Intanto, in città e nella vicina Cava De’ Tirreni sono apparsi manifesti dal tenore critico verso la legge Lorenzin, contenenti, in sintesi, il numero e la gravità delle sospette reazione avverse ai vaccini che, come affermato dall’Agenzia Italiana de Farmaco nel “Rapporto sulla sorveglianza post marketing dei vaccini in Italia” si attestano ad un numero totale di 4.766, di cui 753 gravi; alcune avrebbero portato addirittura al decesso del bimbo. Ma, a differenza di quanto accaduto nell’estate scorsa, quando era calda la protesta dei genitori e pochi medici sostenevano, seppur con moderazione, la tesi della libera scelta, nei giorni scorsi alla Società Italiana di Psico neuro endocrino immunologia (Sipnei), per prima a manifestare un atteggiamento critico nei confronti della legge 119 si è aggiunto anche l’ordine nazionale dei biologi, presieduto dal senatore Vincenzo D’Anna.

Al discusso convegno del 2 marzo scorso, organizzato per festeggiare i 50 anni dell’Ordine, infatti, hanno partecipato l’israeliano Yehuda Shoenfeld, professore all’Università di Tel Aviv, Antonietta Morena Gatti dell’Università di Modena, il premio Nobel per la scoperta del virus dell’Aids Luc Montagnier e il professore dell’Università della Tuscia Paolo Maddalena, vice presidente emerito della Corte Costituzionale. Tutti in qualche modo schierati su posizioni che sostengono la pericolosità dei vaccini o l’inopportunità di renderli obbligatori.

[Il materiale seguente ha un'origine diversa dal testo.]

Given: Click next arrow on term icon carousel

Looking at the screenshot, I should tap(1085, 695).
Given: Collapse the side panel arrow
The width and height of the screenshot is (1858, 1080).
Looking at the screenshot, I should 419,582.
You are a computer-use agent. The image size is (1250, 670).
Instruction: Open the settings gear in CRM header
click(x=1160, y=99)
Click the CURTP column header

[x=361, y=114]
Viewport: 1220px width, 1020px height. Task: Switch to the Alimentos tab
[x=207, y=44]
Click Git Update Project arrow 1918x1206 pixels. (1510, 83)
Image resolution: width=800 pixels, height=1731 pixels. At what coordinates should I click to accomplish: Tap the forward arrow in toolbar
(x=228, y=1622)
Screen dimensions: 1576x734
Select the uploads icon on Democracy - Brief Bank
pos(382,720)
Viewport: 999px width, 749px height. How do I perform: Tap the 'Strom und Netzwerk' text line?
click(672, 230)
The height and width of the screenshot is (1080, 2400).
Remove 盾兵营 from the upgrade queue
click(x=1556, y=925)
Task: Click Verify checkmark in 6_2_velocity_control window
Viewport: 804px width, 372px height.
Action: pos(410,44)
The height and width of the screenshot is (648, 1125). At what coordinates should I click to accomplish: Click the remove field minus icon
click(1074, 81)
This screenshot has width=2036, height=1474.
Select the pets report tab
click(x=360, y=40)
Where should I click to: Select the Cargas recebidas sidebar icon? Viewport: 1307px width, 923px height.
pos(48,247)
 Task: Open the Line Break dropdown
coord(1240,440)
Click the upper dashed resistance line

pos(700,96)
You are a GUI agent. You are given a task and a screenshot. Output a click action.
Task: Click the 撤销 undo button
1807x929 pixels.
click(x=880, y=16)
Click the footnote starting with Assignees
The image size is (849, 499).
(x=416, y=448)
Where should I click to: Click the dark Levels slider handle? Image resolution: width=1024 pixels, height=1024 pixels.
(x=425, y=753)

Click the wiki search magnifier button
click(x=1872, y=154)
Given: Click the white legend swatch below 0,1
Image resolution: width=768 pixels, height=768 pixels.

“Non ho votato la Legge Lorenzin sull’obbligo vaccinale perché ritengo che laddove lo Stato imponga un obbligo, debba garantire che non ci sia un rischio” – dichiara il presidente dell’Ordine dei Biologi D’Anna. “Se impongo alle mamme e papà di vaccinare i bambini devo poter anche assicurare che questa pratica medica non abbia delle complicanze gravi, e ad oggi ci sono molte perplessità e molti casi di reazioni avverse”. I casi di reazione avverse riferite dal senatore sono evidentemente quelle “certificate” da tre gradi di giudizio presso diversi tribunali italiani che hanno obbligato, ad oggi, il Ministero a risarcire 602 bimbi danneggiati dai vaccini obbligatori. Diverse centinaia sono tuttora le richieste di riconoscimento del danno per l’ottenimento dell’indennizzo al vaglio della magistratura.
La protesta contro l’obbligo vaccinale, nata in Italia proprio da quei genitori che hanno vissuto sulla salute dei propri figli gravi reazioni averse, è sempre più estesa e oggi riguarda migliaia di genitori in tutta Italia, impegnati nell’acquisizione e diffusione di tutte le informazioni utili a intraprendere, con riferimento alla salute dei propri figli, una scelta libera e consapevole.